Nous avons brièvement discuté avec lui.
« Je n’ai aucun commentaire à faire sur l’enquête », dit-il.
En tout, les forces de l’ordre ont questionné pas moins de 91 individus depuis le début de la semaine.
Les policiers ont aussi perquisitionné dans un entrepôt où Serrano se rendait régulièrement, rue Notre-Dame Est, à Montréal. Selon nos informations, environ 200 plants de marijuana légale y sont cultivés.
La bâtisse appartient à un de ses « amis d’enfance », dit-il.

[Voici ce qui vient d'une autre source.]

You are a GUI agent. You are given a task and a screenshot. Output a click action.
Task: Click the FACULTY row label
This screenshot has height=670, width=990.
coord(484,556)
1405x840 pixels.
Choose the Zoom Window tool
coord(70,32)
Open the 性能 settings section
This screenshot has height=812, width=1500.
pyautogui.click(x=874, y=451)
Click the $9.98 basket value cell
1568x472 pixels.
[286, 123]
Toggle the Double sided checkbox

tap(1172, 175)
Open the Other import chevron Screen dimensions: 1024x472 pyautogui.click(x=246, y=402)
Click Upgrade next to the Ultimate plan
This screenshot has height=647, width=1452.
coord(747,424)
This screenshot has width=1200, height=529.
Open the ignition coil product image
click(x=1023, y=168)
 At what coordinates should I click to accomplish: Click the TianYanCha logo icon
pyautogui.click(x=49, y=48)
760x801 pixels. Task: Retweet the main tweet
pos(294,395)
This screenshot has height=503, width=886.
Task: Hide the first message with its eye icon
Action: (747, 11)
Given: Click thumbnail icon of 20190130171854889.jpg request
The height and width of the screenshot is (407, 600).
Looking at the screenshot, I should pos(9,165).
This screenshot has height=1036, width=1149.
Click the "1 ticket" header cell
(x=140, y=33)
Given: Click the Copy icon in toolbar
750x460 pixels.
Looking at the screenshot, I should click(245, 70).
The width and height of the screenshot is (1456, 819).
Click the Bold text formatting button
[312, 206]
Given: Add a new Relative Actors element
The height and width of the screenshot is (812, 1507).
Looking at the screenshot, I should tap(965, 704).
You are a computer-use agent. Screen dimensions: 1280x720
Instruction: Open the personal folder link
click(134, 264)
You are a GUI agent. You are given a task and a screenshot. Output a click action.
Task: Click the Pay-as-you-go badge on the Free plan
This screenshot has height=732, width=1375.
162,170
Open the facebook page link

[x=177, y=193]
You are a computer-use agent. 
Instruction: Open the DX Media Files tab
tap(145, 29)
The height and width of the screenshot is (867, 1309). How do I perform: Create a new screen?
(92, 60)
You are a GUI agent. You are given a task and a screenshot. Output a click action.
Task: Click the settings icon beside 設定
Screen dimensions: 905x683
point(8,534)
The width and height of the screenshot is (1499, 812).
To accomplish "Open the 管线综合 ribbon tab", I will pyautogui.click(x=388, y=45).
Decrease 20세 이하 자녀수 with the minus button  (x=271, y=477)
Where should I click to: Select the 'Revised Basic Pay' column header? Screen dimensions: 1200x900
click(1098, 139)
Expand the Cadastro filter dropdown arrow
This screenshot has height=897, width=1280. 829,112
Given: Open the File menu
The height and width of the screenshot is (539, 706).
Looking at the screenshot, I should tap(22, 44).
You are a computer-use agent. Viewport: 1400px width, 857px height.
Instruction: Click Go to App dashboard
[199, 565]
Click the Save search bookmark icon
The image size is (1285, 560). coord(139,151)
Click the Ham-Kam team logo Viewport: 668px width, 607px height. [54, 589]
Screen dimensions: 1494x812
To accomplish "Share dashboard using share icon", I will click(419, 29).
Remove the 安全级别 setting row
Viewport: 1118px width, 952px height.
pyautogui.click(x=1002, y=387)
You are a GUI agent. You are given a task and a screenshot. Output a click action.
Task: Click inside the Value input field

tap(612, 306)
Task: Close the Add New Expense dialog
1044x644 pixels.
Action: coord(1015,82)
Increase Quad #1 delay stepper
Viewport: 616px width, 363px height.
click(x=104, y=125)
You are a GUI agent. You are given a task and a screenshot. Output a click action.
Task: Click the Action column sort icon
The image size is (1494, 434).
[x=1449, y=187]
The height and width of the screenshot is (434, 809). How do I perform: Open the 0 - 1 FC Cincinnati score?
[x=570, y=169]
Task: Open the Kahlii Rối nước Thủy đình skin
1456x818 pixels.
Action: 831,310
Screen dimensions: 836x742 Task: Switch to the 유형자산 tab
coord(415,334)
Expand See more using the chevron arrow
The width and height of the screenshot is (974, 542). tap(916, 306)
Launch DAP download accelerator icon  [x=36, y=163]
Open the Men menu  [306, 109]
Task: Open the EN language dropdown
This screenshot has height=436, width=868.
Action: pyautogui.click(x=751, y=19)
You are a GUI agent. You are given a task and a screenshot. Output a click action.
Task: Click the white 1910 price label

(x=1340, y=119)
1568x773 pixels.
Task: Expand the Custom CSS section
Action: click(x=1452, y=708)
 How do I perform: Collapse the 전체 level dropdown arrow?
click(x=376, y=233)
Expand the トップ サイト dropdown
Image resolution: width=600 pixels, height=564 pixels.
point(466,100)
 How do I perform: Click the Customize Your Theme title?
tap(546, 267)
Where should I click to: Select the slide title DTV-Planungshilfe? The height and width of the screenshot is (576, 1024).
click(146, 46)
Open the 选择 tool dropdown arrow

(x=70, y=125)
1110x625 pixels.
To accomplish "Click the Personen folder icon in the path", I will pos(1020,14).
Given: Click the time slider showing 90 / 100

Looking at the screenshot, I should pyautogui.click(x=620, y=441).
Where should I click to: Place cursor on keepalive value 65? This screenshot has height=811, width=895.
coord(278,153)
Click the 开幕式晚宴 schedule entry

« Elle est louée par le CN et par d’autres individus malades qui possèdent des permis de culture de cannabis », explique Serrano, qui traîne un lourd passé criminel.
Il a purgé diverses peines de prison, notamment pour falsification de cartes de crédit, entrave au travail d’un agent public, vol et fraude (voir plus bas).
Depuis quelques années, il habite un condo de l’avenue Terry-Fox, à Laval, où ses voisins ont noté beaucoup de va-et-vient. Il a été aperçu au volant de plusieurs voitures de luxe, dont une Ferrari et une McLaren.
Lamborghini et bitcoins
En 2018, Serrano a roulé dans une Lamborghini Huracán à plus de 200 000 $.
« Je l’ai louée pour quelques mois pour faire la publicité d’une entreprise de fruits », dit-il. Le projet est toutefois tombé à l’eau.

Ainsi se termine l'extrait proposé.